▸ **Énoncé 1**
Résumez le texte présenté en deux phrases.

MISSION « AGRICULTURE, ALIMENTATION,
FORÊT ET AFFAIRES RURALES »
ET CAS « DÉVELOPPEMENT AGRICOLE ET RURAL » - MM. Alain Houpert et Yannick Botrel, rapporteurs spéciaux

La mission « Agriculture, alimentation, forêt et affaires rurales » (AAFAR) comprend trois programmes budgétaires distincts :

- le programme 149 « Compétitivité et durabilité de l'agriculture, de l'agroalimentaire, de la forêt, de la pêche et de l'aquaculture » (2 244 millions d'euros de dépenses en 2018) correspond principalement à la composante nationale des interventions en faveur du développement rural portées au niveau européen par le FEADER ;

- le programme 206 « Sécurité et qualité sanitaires de l'alimentation » (552,4 millions d'euros de dépenses en 2018) couvre pour l'essentiel, en dépit de son intitulé, des interventions visant à assurer l'intégrité des animaux et végétaux, ne réservant qu'une partie de ses interventions à la sécurité sanitaire des aliments elle-même ;

- le programme 215 « Conduite et pilotage des politiques de l'agriculture » (645,8 millions d'euros de dépenses en 2018) est le programme support du ministère de l'agriculture et réunit la plupart des moyens nécessaires à couvrir les coûts de gestion des missions du ministère (hors éducation).

Par ailleurs, la mission concourt au financement d'une dizaine d'opérateurs, principalement à partir du programme 149, sans compter un nombre difficile à déterminer de partenaires auxquels se trouvent déléguées des missions du ministère et qui sont financés par ce dernier ou directement par les exploitants agricoles.

▸ **Extraits des données**
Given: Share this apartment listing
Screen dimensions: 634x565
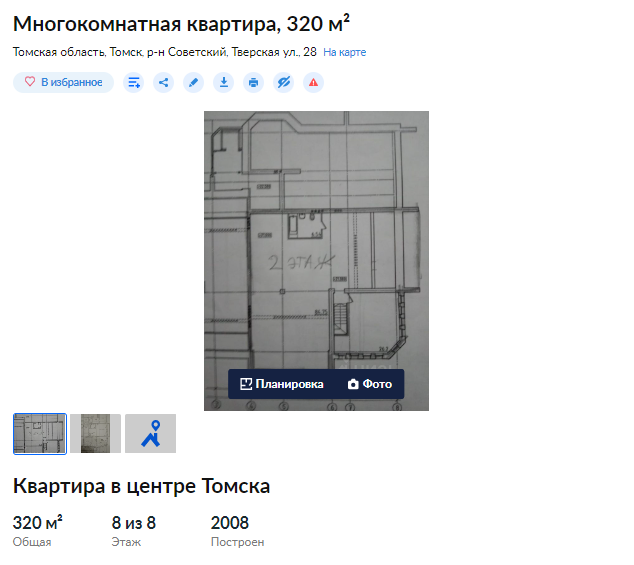Looking at the screenshot, I should [164, 82].
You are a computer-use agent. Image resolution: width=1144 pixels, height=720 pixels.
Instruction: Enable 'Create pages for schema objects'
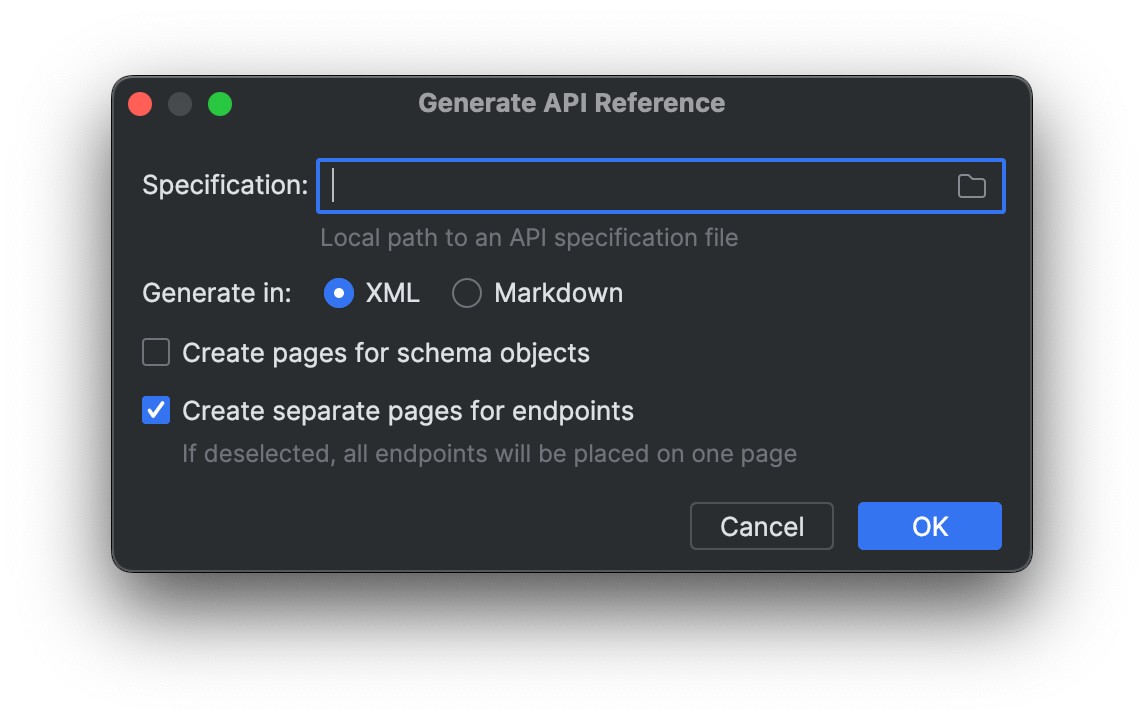click(x=156, y=352)
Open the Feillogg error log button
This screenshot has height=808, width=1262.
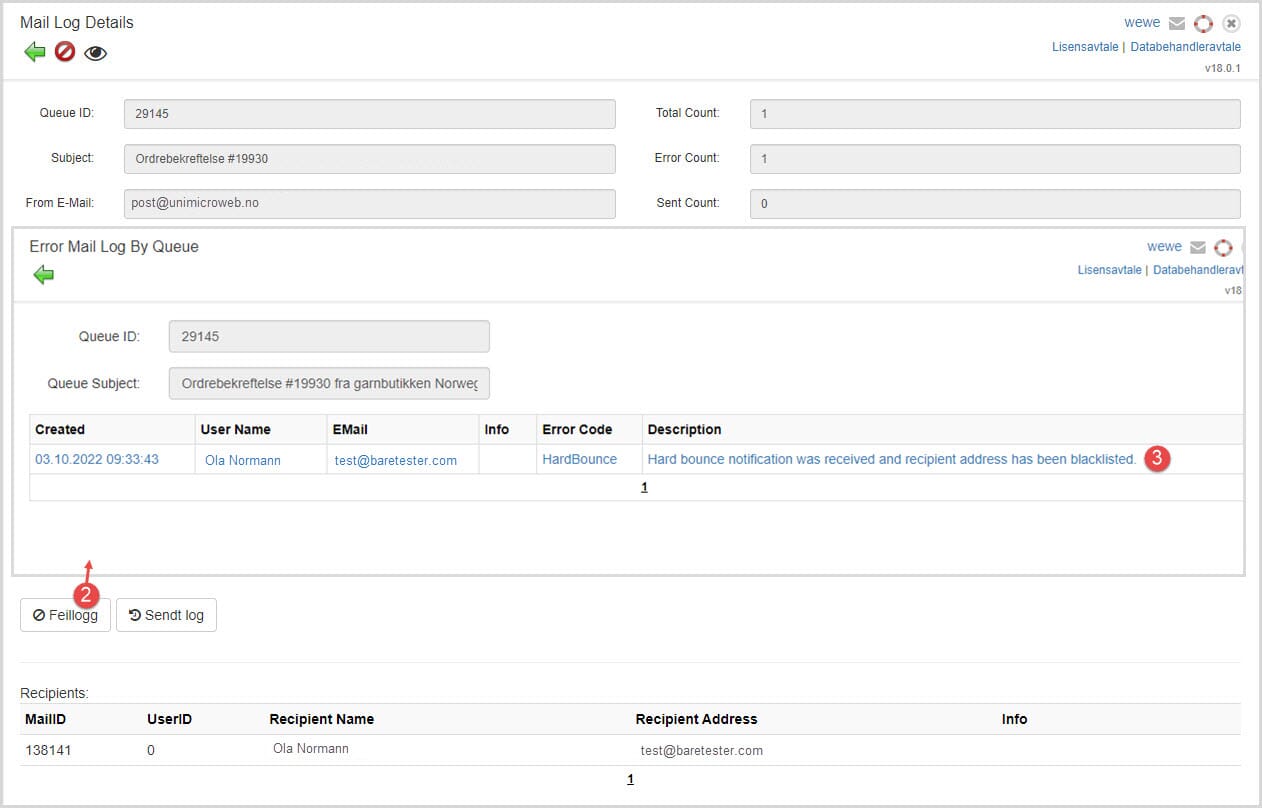65,615
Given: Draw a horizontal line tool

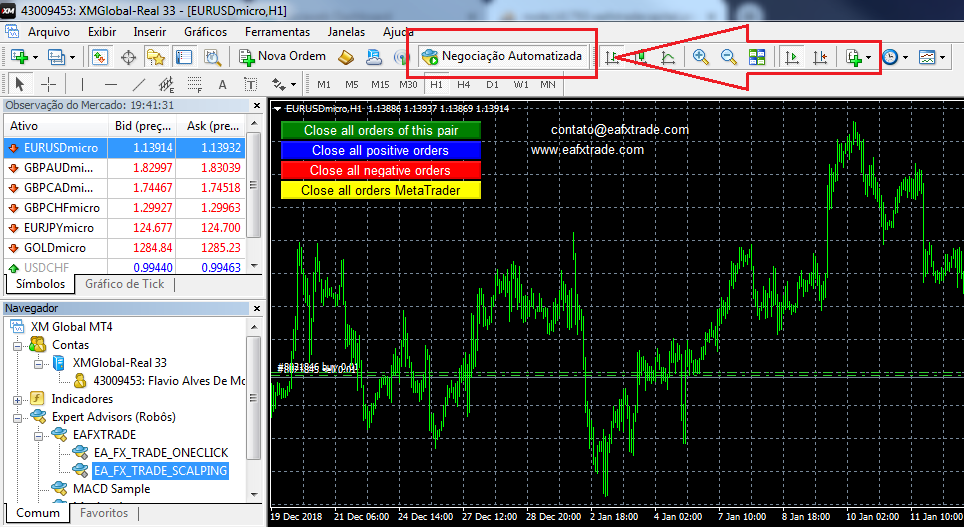Looking at the screenshot, I should [x=111, y=85].
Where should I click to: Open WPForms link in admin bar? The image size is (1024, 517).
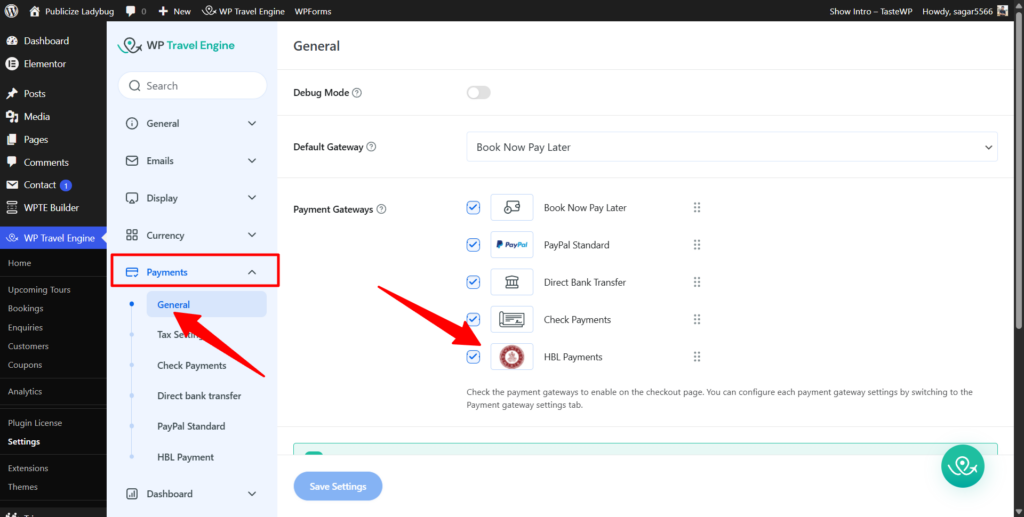pyautogui.click(x=313, y=11)
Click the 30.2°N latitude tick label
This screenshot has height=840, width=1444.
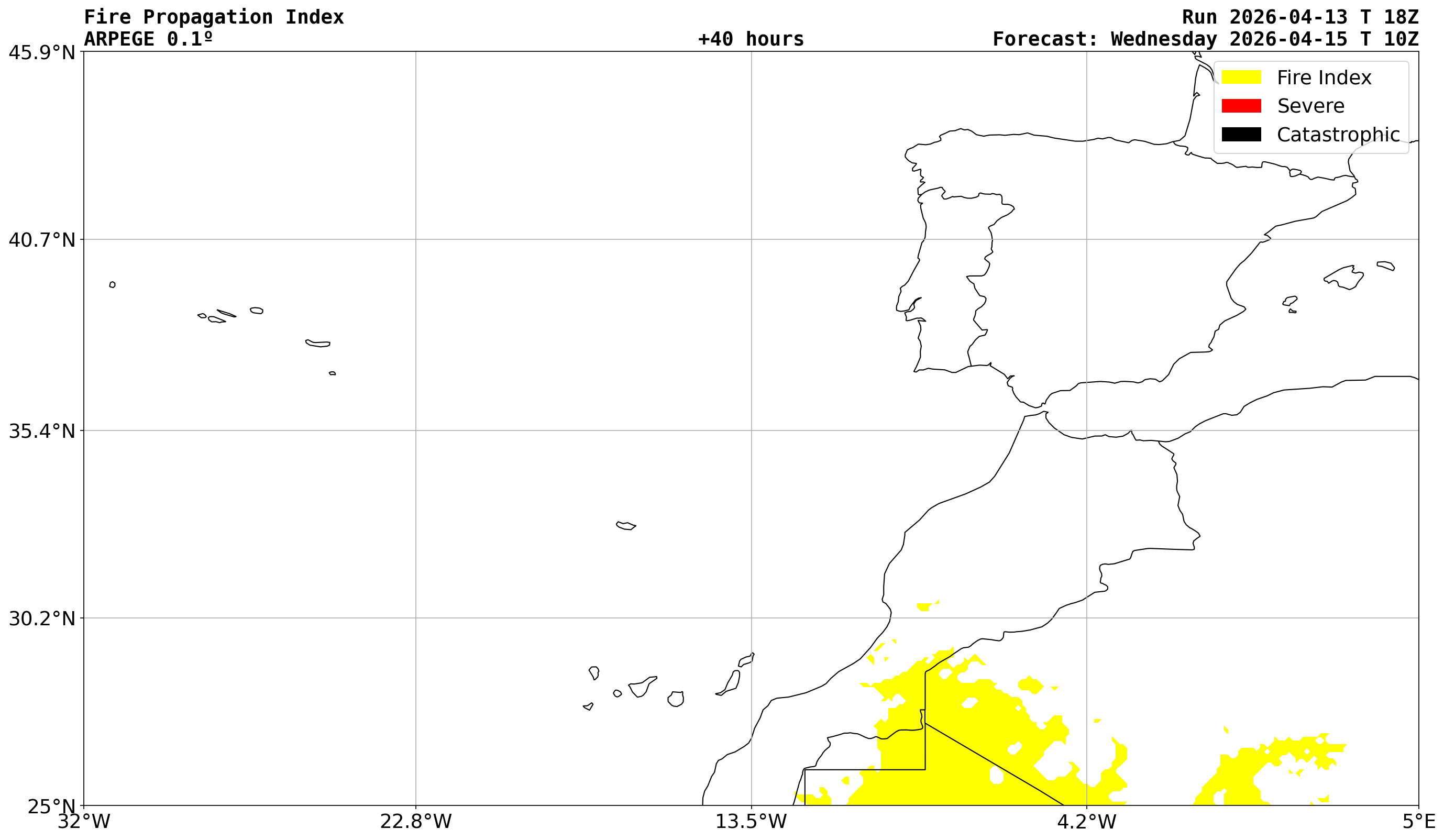coord(42,619)
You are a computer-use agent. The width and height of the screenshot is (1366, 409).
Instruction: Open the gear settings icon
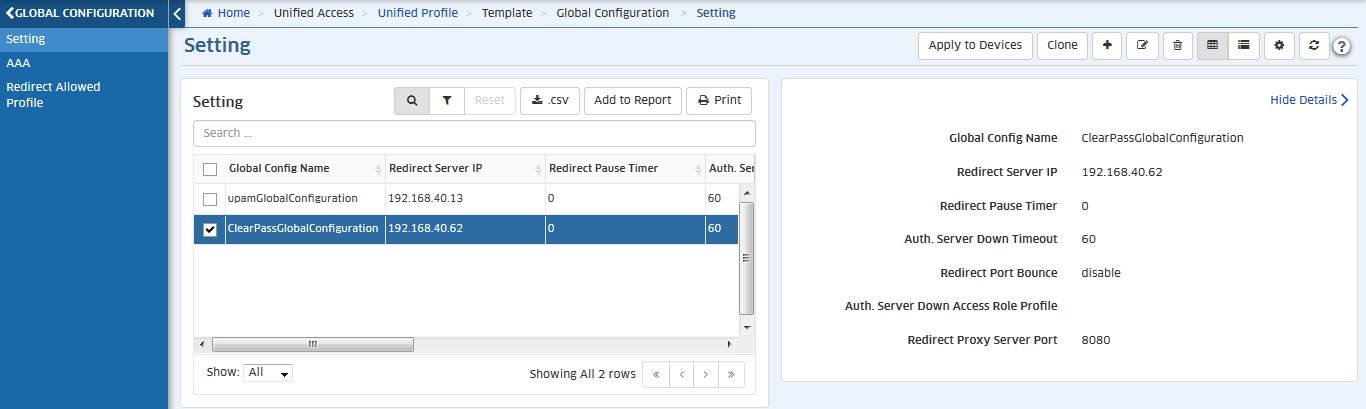pos(1278,45)
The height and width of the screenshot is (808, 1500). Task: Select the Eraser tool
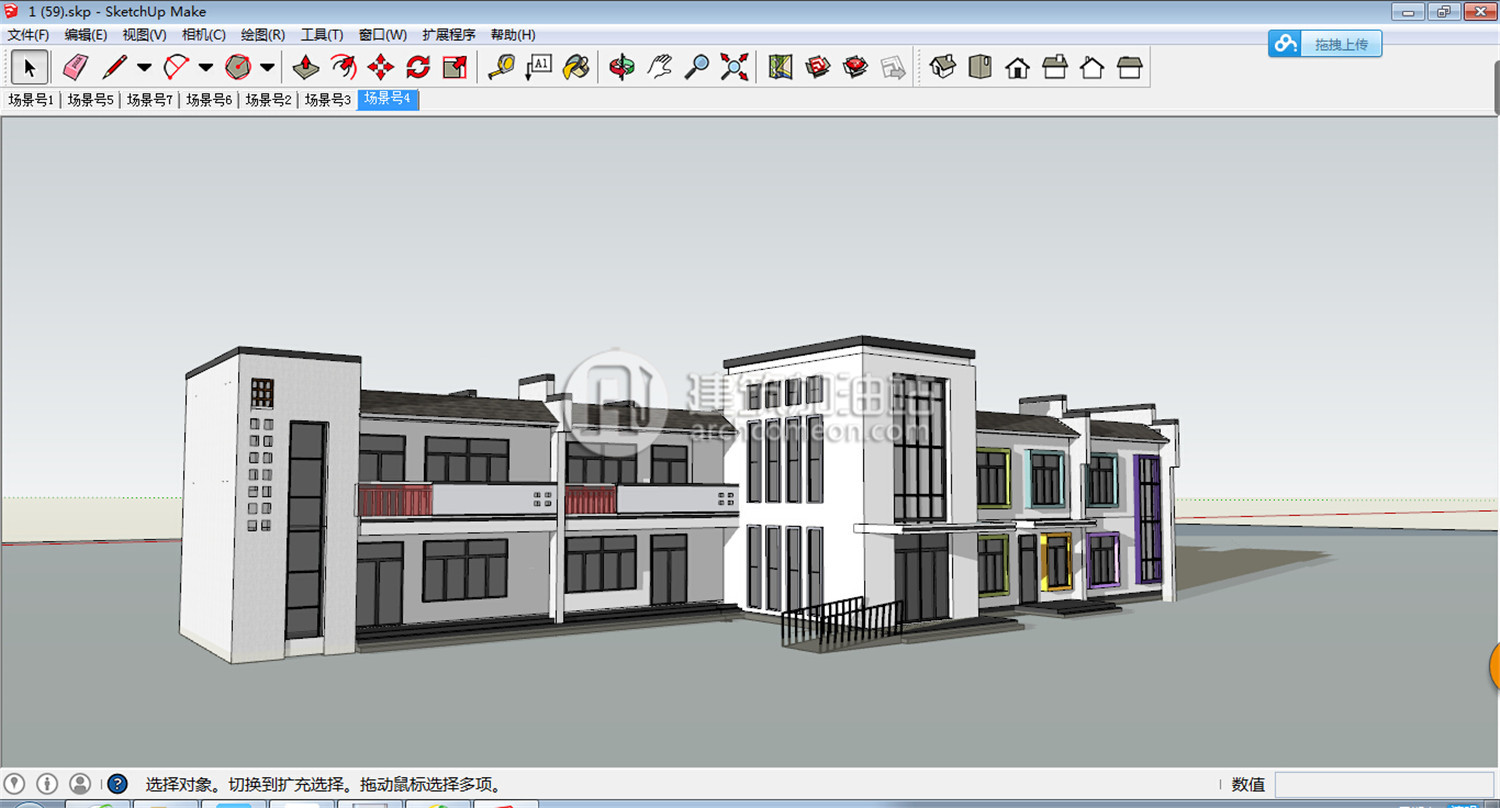click(x=76, y=67)
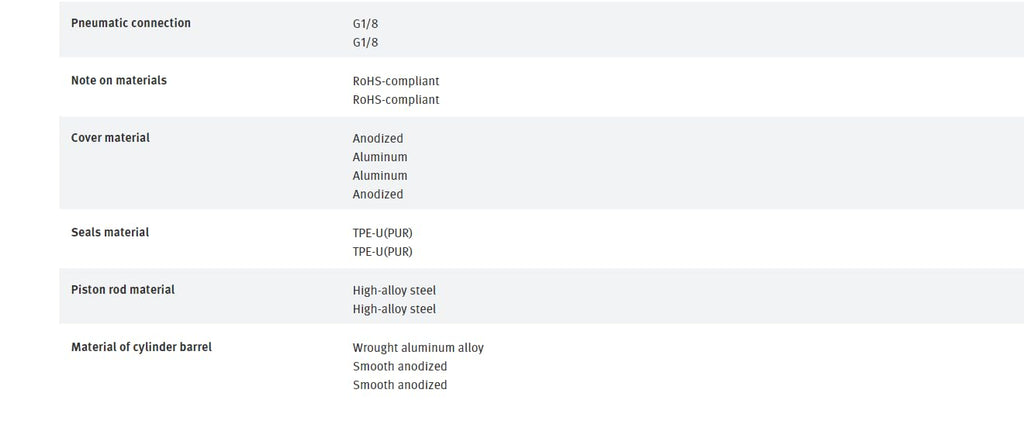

▸ **Énoncé 2**
Montrez chaque ligne des entrées qui contient la chaîne « Given », en tenant compte de la casse.

▸ **Réponse complète 1**
La mission « Agriculture, alimentation, forêt et affaires rurales » comprend trois programmes budgétaires : le programme 149 correspond surtout à la composante nationale du développement rural porté au niveau européen par le FEADER, le programme 206 couvre pour l'essentiel l'intégrité des animaux et végétaux, et le programme 215 est le programme support du ministère de l'agriculture. La mission concourt aussi au financement d'une dizaine d'opérateurs, principalement à partir du programme 149.

▸ **Réponse complète 2**
Given: Share this apartment listing
Given: Draw a horizontal line tool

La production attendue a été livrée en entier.